--- Dataset entries Enclosed Below ---

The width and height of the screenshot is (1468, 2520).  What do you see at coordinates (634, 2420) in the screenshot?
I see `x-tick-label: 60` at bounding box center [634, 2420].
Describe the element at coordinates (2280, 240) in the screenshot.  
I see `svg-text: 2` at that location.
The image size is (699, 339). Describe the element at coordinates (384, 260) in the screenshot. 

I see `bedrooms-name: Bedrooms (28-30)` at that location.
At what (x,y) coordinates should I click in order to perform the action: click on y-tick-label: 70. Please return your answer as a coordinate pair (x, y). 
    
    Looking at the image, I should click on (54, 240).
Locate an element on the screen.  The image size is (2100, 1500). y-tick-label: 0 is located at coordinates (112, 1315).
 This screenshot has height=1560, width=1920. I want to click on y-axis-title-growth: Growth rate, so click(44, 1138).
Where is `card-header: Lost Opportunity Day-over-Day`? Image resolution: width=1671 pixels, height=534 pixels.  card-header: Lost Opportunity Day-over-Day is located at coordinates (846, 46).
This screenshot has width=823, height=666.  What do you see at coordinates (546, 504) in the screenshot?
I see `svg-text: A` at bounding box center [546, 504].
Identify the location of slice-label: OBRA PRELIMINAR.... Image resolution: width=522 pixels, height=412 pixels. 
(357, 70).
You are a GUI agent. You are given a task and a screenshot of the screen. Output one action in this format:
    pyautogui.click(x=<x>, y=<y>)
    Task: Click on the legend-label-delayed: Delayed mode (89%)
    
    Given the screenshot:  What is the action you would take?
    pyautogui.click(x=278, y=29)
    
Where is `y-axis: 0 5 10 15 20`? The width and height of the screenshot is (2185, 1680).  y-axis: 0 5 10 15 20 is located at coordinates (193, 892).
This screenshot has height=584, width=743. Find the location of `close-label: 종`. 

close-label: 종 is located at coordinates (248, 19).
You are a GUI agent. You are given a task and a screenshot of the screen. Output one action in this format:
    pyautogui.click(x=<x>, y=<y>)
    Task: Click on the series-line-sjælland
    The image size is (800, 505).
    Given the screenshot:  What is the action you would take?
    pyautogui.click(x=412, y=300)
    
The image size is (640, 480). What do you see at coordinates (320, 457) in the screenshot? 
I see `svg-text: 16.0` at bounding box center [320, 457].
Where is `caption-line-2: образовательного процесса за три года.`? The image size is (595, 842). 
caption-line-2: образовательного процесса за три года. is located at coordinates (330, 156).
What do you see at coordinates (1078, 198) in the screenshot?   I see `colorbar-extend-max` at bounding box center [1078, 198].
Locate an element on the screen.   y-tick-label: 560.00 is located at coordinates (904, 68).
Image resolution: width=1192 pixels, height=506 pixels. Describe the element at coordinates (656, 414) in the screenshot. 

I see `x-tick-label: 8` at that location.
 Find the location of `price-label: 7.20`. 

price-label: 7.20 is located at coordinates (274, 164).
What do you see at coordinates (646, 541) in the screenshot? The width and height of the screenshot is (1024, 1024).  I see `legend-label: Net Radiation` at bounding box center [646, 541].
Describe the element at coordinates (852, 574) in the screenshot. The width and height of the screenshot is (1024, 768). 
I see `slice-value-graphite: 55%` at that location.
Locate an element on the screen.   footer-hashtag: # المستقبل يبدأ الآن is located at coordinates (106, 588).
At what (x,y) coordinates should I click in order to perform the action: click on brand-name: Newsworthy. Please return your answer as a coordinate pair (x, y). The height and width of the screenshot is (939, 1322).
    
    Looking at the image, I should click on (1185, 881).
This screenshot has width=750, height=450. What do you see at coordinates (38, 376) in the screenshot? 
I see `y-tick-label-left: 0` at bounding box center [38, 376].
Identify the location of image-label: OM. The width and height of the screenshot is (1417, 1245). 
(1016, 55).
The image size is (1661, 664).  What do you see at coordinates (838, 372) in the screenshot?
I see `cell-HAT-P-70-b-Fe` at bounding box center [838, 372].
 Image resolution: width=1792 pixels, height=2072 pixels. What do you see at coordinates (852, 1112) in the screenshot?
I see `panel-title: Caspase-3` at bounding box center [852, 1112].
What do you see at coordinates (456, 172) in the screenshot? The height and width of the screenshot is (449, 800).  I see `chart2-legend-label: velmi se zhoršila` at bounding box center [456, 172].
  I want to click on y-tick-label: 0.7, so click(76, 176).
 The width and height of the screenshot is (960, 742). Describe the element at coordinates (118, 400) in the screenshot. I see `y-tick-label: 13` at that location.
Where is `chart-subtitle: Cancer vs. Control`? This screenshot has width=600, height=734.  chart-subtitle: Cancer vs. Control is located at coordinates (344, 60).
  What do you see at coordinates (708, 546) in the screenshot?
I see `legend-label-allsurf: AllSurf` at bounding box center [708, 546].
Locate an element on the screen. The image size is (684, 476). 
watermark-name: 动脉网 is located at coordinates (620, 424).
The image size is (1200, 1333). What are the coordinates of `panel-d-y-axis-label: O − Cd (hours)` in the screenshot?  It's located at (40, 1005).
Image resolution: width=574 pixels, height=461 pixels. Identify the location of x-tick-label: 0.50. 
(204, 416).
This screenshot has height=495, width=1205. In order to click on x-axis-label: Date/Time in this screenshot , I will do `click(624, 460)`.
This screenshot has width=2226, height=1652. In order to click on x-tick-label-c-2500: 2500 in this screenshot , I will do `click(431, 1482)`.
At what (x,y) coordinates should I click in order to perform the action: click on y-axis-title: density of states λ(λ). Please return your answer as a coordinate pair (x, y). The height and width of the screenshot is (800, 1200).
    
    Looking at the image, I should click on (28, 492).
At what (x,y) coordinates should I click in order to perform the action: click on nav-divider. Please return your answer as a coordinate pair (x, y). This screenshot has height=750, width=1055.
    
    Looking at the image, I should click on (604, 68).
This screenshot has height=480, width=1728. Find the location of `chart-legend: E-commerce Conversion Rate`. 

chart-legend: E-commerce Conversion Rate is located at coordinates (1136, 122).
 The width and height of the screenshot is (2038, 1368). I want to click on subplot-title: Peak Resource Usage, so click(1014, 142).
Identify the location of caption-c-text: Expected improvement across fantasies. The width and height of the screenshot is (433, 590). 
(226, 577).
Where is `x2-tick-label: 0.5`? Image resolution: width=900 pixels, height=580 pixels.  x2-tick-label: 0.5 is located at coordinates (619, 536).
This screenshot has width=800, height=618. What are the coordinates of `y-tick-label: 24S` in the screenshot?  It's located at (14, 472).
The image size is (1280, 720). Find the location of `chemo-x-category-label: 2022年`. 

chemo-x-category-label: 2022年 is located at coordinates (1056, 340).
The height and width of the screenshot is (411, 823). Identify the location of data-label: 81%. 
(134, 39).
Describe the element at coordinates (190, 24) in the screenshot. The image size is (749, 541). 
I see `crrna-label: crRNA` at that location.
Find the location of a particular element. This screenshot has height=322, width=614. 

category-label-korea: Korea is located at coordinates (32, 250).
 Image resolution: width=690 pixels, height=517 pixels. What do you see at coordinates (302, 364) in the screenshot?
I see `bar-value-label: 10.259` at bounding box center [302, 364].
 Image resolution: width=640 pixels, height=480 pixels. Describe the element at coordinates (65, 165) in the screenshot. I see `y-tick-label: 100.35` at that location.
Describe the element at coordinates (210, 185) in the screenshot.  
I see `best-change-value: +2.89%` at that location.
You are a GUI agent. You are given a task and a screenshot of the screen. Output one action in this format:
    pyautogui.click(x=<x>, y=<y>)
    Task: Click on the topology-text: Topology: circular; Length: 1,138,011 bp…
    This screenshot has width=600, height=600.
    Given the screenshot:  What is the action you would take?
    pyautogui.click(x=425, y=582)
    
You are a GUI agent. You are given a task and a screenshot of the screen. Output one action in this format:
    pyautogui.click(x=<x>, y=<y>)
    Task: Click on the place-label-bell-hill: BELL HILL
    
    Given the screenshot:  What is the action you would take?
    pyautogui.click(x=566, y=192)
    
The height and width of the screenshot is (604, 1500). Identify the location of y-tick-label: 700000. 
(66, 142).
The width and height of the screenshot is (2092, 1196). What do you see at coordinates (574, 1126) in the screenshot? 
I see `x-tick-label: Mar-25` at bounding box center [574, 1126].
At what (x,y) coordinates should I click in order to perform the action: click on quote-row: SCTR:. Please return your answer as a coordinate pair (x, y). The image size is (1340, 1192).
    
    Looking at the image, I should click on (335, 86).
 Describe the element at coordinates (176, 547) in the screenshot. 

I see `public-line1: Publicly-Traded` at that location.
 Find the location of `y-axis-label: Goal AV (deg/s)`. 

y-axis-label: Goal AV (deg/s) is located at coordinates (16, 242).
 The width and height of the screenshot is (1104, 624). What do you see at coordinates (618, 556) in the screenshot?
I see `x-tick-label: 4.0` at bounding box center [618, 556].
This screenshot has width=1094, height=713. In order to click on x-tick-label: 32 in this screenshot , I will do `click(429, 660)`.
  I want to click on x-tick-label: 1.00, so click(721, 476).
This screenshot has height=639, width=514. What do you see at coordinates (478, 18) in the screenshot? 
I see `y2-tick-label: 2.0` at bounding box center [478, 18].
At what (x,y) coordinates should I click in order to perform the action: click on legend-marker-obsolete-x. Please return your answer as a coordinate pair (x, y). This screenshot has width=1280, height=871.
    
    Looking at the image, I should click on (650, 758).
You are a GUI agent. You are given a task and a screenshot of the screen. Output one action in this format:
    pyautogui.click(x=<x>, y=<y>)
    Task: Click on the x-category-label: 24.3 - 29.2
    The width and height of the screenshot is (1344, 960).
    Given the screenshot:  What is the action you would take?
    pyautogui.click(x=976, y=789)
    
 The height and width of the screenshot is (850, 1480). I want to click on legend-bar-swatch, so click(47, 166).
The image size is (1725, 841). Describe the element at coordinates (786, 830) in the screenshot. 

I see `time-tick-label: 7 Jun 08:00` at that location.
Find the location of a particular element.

--- End of Enclosed Dataset entries ---

_What is needed_
Return every line of the listing above that contains the word "образовательного", treating uppercase and lowercase as distinct.

_Answer section_
Where is `caption-line-2: образовательного процесса за три года.`? The image size is (595, 842). 
caption-line-2: образовательного процесса за три года. is located at coordinates (330, 156).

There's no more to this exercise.